See also the article by Hoebel et al in this issue.
Pallavi Tiwari, PhD, is an assistant professor of biomedical engineering and the director of Brain Image Computing Laboratory at Case Western Reserve University. Her research focuses on machine learning for personalized medicine solutions in oncology. Her research has resulted in over 50 publications, 50 abstracts, and three issued patents. Dr Tiwari has been a recipient of several scientific awards, including 100 Women Achievers by Government of India, Crain’s Cleveland Forty Under 40, and J&J WiSTEM2D scholar award. Her research is funded through the National Cancer Institute, Department of Defense, and state and foundation grants.
Ruchika Verma is a PhD candidate in the Brain Image Computing Laboratory at Case Western Reserve University. Her research is focused on developing machine and deep learning algorithms for medical image analysis for precision oncology. Her most recent work has been on reproducibility analysis of radiomic features in glioblastoma tumors across segmentation, site, and scanner variability. She has published her research in leading journals in the field of medical image analysis. She has also co-organized two international competitions on nuclei segmentation, MoNuSeg (2018) and MoNuSAC (2020).

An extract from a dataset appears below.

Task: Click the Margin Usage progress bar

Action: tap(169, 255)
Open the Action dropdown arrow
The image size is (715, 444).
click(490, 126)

We should be asking, ‘How much of an effect is there?’, not ‘Is there an effect?’
Geoff Cumming
The growing availability of radiologic data—such as the more than 1 million publicly available images on The Cancer Imaging Archive coupled with increased computational resources—has translated into an exponential increase in the number of artificial intelligence (AI) strategies for disease characterization. Apart from the “data-driven” deep learning revolution, a major focus in AI in radiology in the recent years has been on strategies involving radiomic features. Radiomics is defined as computerized, high-throughput extraction of subvisual features (also known as computational biomarkers) from in vivo imaging to comprehensively characterize pixelwise tumor characteristics that may not be visually appreciable by expert readers. These radiomic attributes go beyond semantic features of radiologist-derived assessments of a tumor to capture spiculations and shape- and size-based attributes (quantitatively measuring regular or irregular tumor boundary changes based on three-dimensional topology or morphology) and to quantify intratumoral heterogeneity via pixel-level, gray-level, and textural differences, among others. As such, radiomic analysis often yields thousands of quantifiable imaging characteristics extracted from routine diagnostic MRI and CT scans. In multiple studies (1–3), radiomics approaches have demonstrated tantalizing potential in prognostic and predictive modeling for characterizing disease presence or response to therapy using imaging studies.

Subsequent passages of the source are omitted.